» **What you are asked to do**: Could you copy the listing from the line containing "Where should I click to: Switch to the 1y" through the line containing "pos(725,27)", substituting "share button" for "share arrow" and leaving everything else unchanged?
## begin Material for the task
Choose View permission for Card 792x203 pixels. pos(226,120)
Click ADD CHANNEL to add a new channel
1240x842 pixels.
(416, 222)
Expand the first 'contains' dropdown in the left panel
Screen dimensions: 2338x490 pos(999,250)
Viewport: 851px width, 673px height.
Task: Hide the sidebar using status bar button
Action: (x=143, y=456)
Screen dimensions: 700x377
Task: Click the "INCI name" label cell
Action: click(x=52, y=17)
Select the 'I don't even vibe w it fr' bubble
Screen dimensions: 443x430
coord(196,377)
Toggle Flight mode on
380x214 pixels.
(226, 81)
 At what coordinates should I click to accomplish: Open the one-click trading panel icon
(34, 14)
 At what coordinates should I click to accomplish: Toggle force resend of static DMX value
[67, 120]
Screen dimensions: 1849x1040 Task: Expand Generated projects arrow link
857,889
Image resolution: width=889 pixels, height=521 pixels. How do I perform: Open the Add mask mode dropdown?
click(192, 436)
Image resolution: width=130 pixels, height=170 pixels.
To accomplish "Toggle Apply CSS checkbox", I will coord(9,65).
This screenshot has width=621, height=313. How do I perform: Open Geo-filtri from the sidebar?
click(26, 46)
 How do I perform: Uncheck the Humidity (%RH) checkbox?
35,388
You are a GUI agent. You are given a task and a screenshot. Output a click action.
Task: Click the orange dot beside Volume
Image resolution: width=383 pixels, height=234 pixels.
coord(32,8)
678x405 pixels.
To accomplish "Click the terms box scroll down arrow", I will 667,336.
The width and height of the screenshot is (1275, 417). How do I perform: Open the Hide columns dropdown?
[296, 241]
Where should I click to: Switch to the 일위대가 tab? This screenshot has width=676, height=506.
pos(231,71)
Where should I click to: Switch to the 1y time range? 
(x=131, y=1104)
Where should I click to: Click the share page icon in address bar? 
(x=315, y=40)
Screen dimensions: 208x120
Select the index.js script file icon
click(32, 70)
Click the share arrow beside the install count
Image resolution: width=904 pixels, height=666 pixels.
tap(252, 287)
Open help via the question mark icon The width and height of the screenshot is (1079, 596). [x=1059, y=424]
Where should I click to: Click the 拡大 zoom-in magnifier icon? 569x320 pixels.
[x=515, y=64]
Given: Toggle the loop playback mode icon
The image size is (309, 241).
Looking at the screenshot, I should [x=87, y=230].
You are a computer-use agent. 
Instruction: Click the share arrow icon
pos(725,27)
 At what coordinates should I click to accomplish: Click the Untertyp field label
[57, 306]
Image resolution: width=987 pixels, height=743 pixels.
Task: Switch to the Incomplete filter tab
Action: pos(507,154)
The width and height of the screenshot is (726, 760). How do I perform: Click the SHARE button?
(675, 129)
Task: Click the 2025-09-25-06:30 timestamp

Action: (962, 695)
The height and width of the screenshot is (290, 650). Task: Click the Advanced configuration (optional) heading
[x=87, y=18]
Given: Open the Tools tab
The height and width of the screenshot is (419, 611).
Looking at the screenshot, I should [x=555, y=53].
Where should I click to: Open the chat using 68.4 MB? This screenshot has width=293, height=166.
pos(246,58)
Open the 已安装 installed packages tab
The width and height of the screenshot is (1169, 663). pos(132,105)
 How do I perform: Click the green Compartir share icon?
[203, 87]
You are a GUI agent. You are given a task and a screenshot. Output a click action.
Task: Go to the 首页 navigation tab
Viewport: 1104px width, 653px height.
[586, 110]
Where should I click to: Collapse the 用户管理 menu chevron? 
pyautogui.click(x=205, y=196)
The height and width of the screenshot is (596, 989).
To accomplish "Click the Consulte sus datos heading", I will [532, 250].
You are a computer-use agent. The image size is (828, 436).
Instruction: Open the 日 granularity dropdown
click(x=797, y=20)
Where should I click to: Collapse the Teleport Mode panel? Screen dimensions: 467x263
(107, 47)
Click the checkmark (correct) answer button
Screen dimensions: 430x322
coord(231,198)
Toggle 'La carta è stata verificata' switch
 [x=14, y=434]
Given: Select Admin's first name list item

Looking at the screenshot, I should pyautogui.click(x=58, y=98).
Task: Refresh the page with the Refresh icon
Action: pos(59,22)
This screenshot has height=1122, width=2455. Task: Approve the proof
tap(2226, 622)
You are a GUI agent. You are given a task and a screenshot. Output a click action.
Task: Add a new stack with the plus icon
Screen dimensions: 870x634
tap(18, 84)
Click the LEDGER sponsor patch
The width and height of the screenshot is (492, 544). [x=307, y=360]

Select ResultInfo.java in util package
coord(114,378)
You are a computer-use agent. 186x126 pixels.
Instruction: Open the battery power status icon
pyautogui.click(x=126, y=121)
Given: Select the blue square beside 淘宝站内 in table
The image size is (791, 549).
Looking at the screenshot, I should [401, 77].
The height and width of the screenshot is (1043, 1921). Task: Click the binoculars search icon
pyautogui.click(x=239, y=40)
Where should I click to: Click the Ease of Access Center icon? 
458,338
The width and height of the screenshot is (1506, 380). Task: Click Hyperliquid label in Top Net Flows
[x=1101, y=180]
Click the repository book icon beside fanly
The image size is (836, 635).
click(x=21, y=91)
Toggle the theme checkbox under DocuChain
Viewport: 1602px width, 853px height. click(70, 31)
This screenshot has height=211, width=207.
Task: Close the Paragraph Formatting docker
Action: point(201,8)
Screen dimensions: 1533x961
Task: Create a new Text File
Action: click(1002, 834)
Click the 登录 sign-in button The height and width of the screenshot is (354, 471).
## end Material for the task
» **Reply to the exercise**:
Where should I click to: Switch to the 1y time range? 
(x=131, y=1104)
Where should I click to: Click the share page icon in address bar? 
(x=315, y=40)
Screen dimensions: 208x120
Select the index.js script file icon
click(32, 70)
Click the share button beside the install count
Image resolution: width=904 pixels, height=666 pixels.
tap(252, 287)
Open help via the question mark icon The width and height of the screenshot is (1079, 596). [x=1059, y=424]
Where should I click to: Click the 拡大 zoom-in magnifier icon? 569x320 pixels.
[x=515, y=64]
Given: Toggle the loop playback mode icon
The image size is (309, 241).
Looking at the screenshot, I should [x=87, y=230].
You are a computer-use agent. 
Instruction: Click the share button icon
pos(725,27)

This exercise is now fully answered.